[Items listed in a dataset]

┄┄┄┄┄┄

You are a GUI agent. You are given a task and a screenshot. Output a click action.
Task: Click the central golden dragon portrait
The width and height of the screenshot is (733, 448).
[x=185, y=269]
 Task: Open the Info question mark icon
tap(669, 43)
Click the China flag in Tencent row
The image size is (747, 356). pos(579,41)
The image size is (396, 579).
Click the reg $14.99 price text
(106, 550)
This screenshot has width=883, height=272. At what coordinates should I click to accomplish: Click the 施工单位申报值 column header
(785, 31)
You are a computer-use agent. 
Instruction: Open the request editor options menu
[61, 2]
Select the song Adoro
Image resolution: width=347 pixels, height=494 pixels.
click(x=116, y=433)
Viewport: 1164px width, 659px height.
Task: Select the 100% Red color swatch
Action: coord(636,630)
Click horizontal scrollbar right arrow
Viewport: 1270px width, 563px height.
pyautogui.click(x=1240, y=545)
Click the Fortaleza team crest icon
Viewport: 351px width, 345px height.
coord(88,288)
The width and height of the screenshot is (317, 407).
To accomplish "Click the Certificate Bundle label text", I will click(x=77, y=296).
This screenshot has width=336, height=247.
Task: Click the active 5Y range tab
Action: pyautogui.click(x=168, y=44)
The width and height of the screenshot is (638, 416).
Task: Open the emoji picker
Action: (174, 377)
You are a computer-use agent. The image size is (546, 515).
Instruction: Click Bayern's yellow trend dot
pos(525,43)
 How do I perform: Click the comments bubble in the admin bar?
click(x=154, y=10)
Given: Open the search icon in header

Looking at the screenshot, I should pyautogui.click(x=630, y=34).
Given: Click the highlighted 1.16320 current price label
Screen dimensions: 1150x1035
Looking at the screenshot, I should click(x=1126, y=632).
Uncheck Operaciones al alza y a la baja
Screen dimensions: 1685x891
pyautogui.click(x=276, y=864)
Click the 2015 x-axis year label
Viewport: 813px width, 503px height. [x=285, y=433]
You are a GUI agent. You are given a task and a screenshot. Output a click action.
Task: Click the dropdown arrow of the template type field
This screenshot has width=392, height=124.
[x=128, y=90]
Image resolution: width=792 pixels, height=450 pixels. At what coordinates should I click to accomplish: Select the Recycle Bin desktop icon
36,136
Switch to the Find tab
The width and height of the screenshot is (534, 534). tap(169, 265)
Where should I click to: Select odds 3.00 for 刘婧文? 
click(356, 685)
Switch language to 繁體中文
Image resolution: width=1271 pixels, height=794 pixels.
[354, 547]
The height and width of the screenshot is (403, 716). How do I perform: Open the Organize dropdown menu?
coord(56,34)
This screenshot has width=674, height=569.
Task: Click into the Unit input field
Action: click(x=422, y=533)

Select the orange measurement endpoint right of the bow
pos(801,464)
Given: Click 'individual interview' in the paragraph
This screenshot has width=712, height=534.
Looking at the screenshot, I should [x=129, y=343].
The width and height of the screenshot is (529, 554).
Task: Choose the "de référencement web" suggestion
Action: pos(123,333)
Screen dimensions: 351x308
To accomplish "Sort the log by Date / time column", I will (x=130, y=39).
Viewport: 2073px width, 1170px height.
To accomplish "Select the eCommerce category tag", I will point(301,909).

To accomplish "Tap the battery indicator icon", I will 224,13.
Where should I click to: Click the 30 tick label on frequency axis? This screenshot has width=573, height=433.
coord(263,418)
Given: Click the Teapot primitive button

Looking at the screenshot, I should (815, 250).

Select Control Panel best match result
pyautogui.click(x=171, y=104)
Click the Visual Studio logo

┄┄┄┄┄┄

▸ WHAT YOU NEED TO DO: Go through the entries and return each line where the word "agent" appears.

▸ RESULT OF THIS EXERCISE:
You are a GUI agent. You are given a task and a screenshot. Output a click action.
You are a computer-use agent. 
You are a computer-use agent. The image size is (546, 515).
You are a GUI agent. You are given a task and a screenshot. Output a click action.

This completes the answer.